La démocratie en tant que mode de gouvernement

En tant que mode de gouvernement, la démocratie actuelle serait donc ce système qui se fonde sur la séparation et la collaboration de ces cinq pouvoirs ci-dessus cités et qui se caractérise par la permanence et la réalité d’un dialogue libre et règlementé entre gouvernants, entre gouvernés, entre gouvernés et gouvernants, entre mouvance et opposition,….etc, dans un environnement concurrentiel positif. A ce titre, en tant que structure gouvernemental, la démocratie ” répond à trois conditions indispensables :

1- Une concurrence significative et intensive entre les individus et les groupes organisés pour tous postes effectifs de pouvoirs, à intervalle régulier et excluant l’utilisation de la force ;

2 – un haut niveau d’inclusivité de la participation politique dans la sélection des dirigeants et de la définition de la politique, du moins au moyen d’élections libres et transparentes, afin qu’aucun groupe social d’âge majeur n’en soit exclu ;

3 – et un niveau de libertés civiles et politiques le tout suffisamment pour s’assurer de l’intégrité de la concurrence et de la participation politique “.

En tant qu’institution sociopolitique

C’est un système qui privilégiant le dialogue et la participation de tous, se caractérise par le partage géographique du pouvoir, par le rapprochement des gouvernants des gouvernés et par la restitution progressive du pouvoir politique au peuple. Ce, par les mécanismes de la décentralisation et de l’aménagement de l’expression directe ou indirecte du peuple (vote, pétition, libertés d’association …etc.).

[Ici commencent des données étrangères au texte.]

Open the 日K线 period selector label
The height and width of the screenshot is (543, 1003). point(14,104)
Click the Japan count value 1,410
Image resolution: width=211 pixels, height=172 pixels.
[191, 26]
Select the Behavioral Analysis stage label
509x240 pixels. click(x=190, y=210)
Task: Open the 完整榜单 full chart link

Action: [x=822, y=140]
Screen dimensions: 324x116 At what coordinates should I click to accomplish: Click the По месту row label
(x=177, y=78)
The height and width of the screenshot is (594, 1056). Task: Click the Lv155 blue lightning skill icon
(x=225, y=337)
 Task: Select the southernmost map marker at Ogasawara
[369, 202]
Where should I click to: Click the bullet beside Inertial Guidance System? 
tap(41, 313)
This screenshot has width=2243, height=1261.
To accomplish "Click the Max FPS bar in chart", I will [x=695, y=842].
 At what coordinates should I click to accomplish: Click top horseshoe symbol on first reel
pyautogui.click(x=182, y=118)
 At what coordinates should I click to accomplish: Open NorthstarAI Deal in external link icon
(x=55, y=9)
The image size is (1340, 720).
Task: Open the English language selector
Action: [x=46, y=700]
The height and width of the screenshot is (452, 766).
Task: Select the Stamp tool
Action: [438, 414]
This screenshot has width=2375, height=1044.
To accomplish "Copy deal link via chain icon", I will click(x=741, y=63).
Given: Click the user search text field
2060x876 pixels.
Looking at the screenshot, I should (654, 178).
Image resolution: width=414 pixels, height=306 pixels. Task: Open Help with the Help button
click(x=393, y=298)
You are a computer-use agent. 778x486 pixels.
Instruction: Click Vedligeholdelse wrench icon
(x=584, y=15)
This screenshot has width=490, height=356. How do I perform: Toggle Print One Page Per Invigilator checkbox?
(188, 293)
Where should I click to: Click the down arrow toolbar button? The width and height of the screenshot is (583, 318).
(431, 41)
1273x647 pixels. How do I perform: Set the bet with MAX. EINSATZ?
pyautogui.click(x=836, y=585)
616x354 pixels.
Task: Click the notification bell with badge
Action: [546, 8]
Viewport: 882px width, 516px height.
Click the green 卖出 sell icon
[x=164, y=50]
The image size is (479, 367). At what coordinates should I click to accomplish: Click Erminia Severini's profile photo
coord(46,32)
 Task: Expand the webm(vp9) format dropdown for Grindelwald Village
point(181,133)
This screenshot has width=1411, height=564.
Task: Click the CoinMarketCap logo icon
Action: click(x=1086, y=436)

La démocratie en tant que mode vie

En tant que mode de vie c’est un ensemble de valeurs dont doit s’approprier toute société aux ambitions démocratiques. Valeurs promues par les différentes composantes sociales à travers un travail d’éducation civique et politique permanent. Ce travail éducationnel est d’autant plus indispensable, car, à la différence des autres régimes et systèmes politiques, la démocratie doit continuellement être approuvée par les citoyens. L’ordre démocratique vit du consensus et de son acceptation en tant que valeur et institution. Il se fonde sur une participation soutenue des acteurs sociopolitiques à la construction et au renforcement de l’Etat de droit. Ce, en adaptant de manière consensuelle les textes de lois aux évolutions de l’Etat et à ses nouvelles perspectives. Il est important de préciser que le consensus démocratique se fonde sur la loi de la majorité et la légitimation par la minorité des désidératas de la majorité

Il est important de préciser que le droit, pierre angulaire de la démocratie, ne peut perdurer sans légitimité, et l’ordre juridique, qu’il induit, expression du respect des droits de l’Homme, sans éthique. Mieux, en tant que mode de vie, la démocratie c’est un système sociopolitique régi par une harmonie entre les libertés individuelles et la solidarité, fondement et finalité des nations modernes, essence et garant de la promotion de l’individu, et de la consécration de l’homme.